SALUTE – Siete dal medico per un brutto mal di stomaco. Il medico decide di darvi una terapia e vi comunica che potrà trattare la vostra gastrite con una nuova pillola, molto efficace, ma che spesso provoca fastidiosi mal di testa. La medicina prescritta è, invece, a vostra insaputa, una pastiglia completamente innocua, niente di più di una caramella. Pochi giorni dopo ecco, però, che tornate dal dottore con un mal di testa persistente. Non certo a causa del “farmaco”! Piuttosto si tratta dell’effetto nocebo.

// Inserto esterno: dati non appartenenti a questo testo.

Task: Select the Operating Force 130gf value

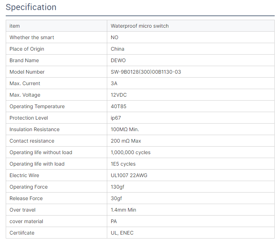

L’effetto nocebo, al contrario dell’effetto placebo, è la comparsa di un sintomo negativo durante il trattamento con un finto medicinale causato dall’aspettativa negativa del paziente, indotta dalla conoscenza delle controindicazioni. Esiste davvero ed è molto dibattuto negli ultimi tempi nell’ambiente medico. Perché in effetti è tutta una questione di etica, così suggeriscono Winfried Häuser, Ernil Hansen, Paul Enck, che hanno studiato la letteratura presente sull’argomento e che su PubMed hanno proposto una possibilità per evitare l’effetto nocebo. Ma con un rovescio della medaglia.

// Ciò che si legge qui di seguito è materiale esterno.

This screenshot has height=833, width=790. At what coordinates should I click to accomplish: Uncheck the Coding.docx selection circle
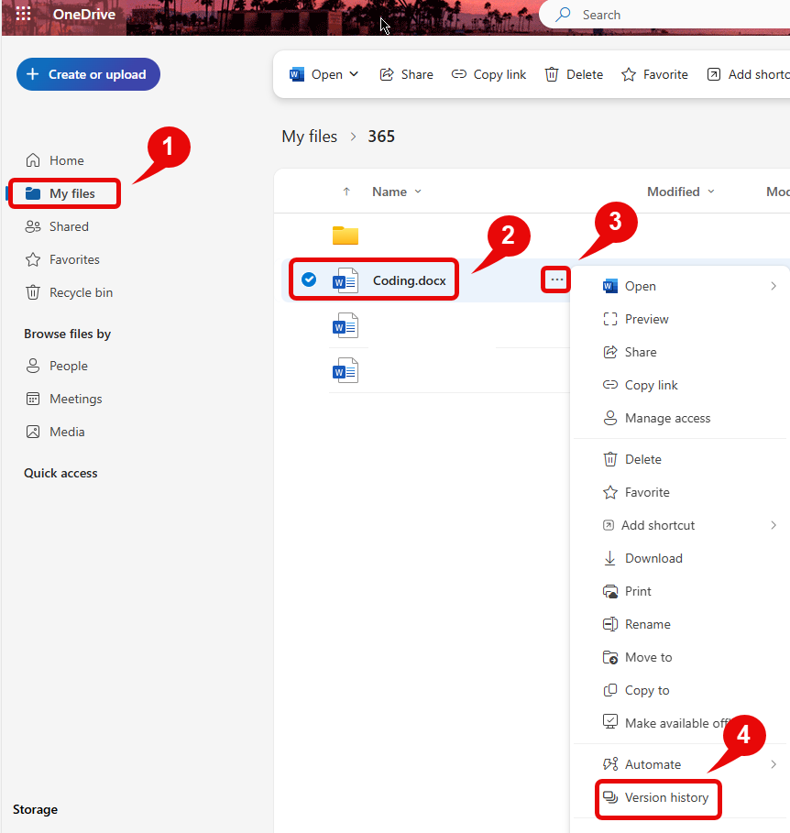309,279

In alcuni casi medici e farmacisti potrebbero evitare del tutto di informare il paziente sui potenziali effetti collaterali del trattamento o minimizzarli in modo da evitare di indurre l’effetto nocebo. Dicendo ad esempio che in genere il trattamento è ben tollerato e insistendo sugli effetti positivi. Attraverso tecniche collaudate di comunicazione, insomma, i medici potrebbero aiutare la guarigione: fare il bene del paziente dovrebbe essere il primo obiettivo del medico. Ma se fare il bene del paziente significa non fargli sapere, si chiedono gli autori, allora qual è la scelta giusta? Perché, generalizzando la questione, potremmo arrivare a dire anche che è positivo che un paziente affetto da una patologia incurabile o allo stadio terminale non venga a conoscenza della sua condizione. Le bugie bianche valgono anche in medicina?